O filme não possui uma narrativa clássica, e possui as mais diversas


características pós-modernas, como por exemplo a subjetividade, a ludicidade que aparece
algumas vezes no filme, por exemplo, a cena em que Clementine canta a música “Oh my
darling Clementine”, a cena em que Joel volta a sua infância e a cena em que aparecem os
bonecos de batata feitos por Clementine.

O personagem do Joel (Jim Carey) é complexo, tem várias camadas mostrando de


forma sensível o amor e a dor da perda.
Curiosidades (Que não sei se ajuda, mas que pelas pesquisas o cinema moderno
era mais conhecido por não ter atores famosos)

E os atores aceitaram receber bem menos ao invés de salários hollywoodianos por


causa do roteiro.

Bem próximo do estilo "câmera na mão" tem uma rima visual incrível, da
desconstrução de uma memória que insiste em não ir embora. Se analisarmos bem a
estrutura da narrativa, veremos que, nesse momento presente (os dois se conhecendo
pela segunda vez, a consciência de um atrito, e reconciliação) são as únicas que
realmente existiram para Joel e Clementine, o período transitório da narrativa, das
memórias, das alegrias e feridas do casal, não existiam mais.

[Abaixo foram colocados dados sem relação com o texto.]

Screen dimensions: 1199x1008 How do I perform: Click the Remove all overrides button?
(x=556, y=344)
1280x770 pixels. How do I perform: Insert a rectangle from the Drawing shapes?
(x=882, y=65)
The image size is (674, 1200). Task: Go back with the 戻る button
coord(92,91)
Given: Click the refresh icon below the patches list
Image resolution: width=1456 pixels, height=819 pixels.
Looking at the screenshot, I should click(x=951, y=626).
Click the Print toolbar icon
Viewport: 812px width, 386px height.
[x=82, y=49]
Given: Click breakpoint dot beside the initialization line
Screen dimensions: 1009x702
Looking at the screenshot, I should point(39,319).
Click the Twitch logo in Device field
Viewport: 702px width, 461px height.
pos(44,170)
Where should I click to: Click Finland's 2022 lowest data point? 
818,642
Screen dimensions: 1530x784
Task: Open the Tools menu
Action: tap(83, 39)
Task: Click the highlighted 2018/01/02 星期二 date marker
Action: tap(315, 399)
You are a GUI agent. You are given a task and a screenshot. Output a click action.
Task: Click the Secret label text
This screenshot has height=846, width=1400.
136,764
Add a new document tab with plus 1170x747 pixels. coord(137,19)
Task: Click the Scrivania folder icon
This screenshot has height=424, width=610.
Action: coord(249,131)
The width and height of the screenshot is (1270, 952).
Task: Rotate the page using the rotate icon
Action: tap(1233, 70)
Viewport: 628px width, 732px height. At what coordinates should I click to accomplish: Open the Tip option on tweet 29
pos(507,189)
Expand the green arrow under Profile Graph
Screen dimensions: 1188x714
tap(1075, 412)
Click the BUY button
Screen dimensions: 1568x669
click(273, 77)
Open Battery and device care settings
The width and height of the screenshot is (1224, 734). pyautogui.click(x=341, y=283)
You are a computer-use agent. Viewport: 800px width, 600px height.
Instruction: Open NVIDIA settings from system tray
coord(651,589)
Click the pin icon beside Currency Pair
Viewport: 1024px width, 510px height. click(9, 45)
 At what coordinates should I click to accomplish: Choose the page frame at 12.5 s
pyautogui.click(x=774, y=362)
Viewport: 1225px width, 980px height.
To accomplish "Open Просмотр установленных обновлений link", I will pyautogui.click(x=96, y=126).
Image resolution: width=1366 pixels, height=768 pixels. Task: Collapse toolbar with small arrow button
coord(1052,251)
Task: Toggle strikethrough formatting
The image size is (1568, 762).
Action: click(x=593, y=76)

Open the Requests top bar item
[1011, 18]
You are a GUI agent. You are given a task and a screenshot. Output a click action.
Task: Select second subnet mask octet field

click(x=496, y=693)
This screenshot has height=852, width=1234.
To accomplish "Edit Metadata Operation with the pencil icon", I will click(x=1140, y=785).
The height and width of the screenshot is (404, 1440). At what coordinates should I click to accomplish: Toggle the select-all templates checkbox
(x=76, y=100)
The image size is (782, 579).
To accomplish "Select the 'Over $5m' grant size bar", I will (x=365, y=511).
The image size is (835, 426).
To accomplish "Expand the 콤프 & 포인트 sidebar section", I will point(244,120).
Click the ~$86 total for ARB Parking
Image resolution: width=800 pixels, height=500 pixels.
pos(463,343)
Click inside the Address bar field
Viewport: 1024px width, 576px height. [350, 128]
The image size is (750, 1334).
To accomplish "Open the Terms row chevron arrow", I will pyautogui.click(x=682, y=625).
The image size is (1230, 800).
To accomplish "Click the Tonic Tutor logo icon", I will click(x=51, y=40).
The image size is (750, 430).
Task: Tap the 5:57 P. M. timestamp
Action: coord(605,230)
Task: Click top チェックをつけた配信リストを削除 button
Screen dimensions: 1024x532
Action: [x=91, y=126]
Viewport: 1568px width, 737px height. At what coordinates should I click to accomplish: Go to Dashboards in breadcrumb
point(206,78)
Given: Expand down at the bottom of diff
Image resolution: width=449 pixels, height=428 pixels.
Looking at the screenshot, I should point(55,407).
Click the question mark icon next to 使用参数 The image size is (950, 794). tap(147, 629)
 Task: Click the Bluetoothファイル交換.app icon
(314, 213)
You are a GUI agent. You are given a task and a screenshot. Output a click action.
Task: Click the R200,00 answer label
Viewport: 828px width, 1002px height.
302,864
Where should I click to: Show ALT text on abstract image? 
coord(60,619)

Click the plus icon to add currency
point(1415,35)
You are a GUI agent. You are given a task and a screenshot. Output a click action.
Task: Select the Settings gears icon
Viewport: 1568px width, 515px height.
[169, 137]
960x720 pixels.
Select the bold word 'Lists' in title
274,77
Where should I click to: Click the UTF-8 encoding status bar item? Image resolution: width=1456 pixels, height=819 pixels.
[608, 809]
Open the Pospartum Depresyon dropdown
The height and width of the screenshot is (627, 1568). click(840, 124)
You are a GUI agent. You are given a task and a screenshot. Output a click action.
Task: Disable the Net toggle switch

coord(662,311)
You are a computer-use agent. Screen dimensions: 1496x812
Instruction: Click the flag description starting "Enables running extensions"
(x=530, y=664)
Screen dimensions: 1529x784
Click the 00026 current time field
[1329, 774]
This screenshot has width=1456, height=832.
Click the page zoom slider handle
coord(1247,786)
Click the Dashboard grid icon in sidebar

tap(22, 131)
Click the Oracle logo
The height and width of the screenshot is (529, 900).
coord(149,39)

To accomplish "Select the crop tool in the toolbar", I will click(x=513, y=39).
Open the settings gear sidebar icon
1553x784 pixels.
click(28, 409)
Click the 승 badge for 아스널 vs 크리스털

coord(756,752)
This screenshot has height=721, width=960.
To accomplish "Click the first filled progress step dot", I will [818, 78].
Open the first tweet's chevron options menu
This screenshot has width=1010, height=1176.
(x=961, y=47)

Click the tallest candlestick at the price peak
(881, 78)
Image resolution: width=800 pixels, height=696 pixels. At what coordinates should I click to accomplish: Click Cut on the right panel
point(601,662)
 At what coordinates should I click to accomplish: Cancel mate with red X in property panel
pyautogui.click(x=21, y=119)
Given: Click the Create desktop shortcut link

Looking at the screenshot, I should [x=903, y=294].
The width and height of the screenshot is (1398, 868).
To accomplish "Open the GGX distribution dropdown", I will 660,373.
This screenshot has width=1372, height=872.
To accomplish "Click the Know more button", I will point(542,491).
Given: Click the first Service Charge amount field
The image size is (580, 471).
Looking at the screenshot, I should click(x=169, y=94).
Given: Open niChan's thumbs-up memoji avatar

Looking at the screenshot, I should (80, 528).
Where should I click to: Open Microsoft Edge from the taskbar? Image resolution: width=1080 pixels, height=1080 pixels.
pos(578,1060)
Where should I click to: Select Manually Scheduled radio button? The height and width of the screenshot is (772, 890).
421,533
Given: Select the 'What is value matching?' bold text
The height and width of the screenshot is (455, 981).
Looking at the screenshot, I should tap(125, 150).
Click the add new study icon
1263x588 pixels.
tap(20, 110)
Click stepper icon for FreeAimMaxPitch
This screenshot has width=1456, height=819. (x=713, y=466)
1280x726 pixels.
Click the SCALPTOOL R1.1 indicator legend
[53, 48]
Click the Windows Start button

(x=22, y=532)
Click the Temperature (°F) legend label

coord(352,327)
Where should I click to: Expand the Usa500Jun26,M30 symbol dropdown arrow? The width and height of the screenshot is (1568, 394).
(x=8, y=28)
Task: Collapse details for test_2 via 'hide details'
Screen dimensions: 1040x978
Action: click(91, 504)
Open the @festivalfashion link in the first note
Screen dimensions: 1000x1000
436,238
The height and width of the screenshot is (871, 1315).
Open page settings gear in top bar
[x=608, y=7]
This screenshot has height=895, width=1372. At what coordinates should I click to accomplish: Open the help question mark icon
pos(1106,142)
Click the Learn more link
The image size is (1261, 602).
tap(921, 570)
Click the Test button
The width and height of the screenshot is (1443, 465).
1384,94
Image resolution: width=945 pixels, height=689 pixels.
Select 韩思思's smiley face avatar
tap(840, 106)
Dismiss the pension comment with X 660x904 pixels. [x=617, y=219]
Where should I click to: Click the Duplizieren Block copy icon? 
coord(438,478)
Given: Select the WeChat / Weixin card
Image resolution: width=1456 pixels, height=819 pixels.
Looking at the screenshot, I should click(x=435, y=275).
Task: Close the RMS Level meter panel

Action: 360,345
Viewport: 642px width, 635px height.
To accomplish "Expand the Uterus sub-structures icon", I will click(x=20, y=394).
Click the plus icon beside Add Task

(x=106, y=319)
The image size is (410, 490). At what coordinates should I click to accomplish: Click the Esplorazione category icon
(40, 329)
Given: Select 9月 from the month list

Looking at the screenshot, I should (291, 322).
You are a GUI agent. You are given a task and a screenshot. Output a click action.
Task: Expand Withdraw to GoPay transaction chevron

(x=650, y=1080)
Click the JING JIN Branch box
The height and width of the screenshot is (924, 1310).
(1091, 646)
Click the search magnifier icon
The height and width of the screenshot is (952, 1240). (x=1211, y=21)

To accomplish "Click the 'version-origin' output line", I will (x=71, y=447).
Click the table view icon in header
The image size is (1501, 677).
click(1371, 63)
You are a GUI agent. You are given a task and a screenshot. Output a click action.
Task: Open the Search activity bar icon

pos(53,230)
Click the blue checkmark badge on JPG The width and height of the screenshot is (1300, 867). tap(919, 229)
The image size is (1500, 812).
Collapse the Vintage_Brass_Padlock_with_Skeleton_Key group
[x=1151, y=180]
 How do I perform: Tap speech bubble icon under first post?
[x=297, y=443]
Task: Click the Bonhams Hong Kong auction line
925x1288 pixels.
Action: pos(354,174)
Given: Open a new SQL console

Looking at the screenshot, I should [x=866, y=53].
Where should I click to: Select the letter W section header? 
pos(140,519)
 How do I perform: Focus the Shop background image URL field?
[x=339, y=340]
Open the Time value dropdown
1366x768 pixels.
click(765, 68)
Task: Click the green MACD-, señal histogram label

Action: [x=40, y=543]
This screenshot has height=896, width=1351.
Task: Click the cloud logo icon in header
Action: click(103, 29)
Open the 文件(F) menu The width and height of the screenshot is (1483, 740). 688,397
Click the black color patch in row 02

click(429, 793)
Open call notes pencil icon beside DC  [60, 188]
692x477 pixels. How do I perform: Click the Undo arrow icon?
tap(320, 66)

A fotografia do filme traz o ar gélido de Nova York e nos faz penetrar na sensação
de estar na mente de Joel, algo feito por Kaufman em “Quero ser John Malkovich” e ao
mesmo tempo esboça as características do próprio Joel, já que o que acompanhamos é o
ponto de vista dele. Sob os vários caminhos da sua mente sem lembranças. Por isso, há
uma fusão de cenários e o interessante é observar conforme as suas memórias são
extraídas, a trilha sonora se altera, as cores e o rosto das pessoas vão perdendo o
tracejado. Há uso de efeitos que se realizam em função das necessidades do roteiro,
distanciando-se do que comumente vê-se. Soma-se a isso a escolha estética da
montagem. A linha temporal do filme é um recurso que também leva a reflexão do
espectador, incluindo não apenas o entendimento do filme, mas levantando pensamentos
sobre o modo de encarar as relações. Embora seja uma construção fragmentada, diluída,
ela é construída para que o espectador se mantenha atento e não deixe de ligar os fios
conectores. Quando você acha que sabe o que está acontecendo, um novo acontecimento
muda sua perspectiva sobre a obra.

REFERÊNCIAS BIBLIOGRÁFICAS

MESTRINER, R. S., Redes Interdiscursivas e Convergência de Mídias: uma análise de


“Brilho Eterno De Uma Mente Sem Lembranças”. Universidade Federal De São Carlos.
Centro se Educação e Ciências Humanas. Programa de Pós-Graduação em Imagem e
Som. 2011. https://repositorio.ufscar.br/bitstream/handle/ufscar/5592/3953.pdf?
sequence=1&isAllowed=y

PEIXOTO, M. Cinema Do Olhar: Reflexões sobre a autoria cinematográfica. Universidade


de Brasília. Faculdade de Comunicação. Programa de Pós-Graduação Linha Imagem e
Som. 2010.

KREUTZ, K. As diferenças entre cinema clássico e moderno. AIC.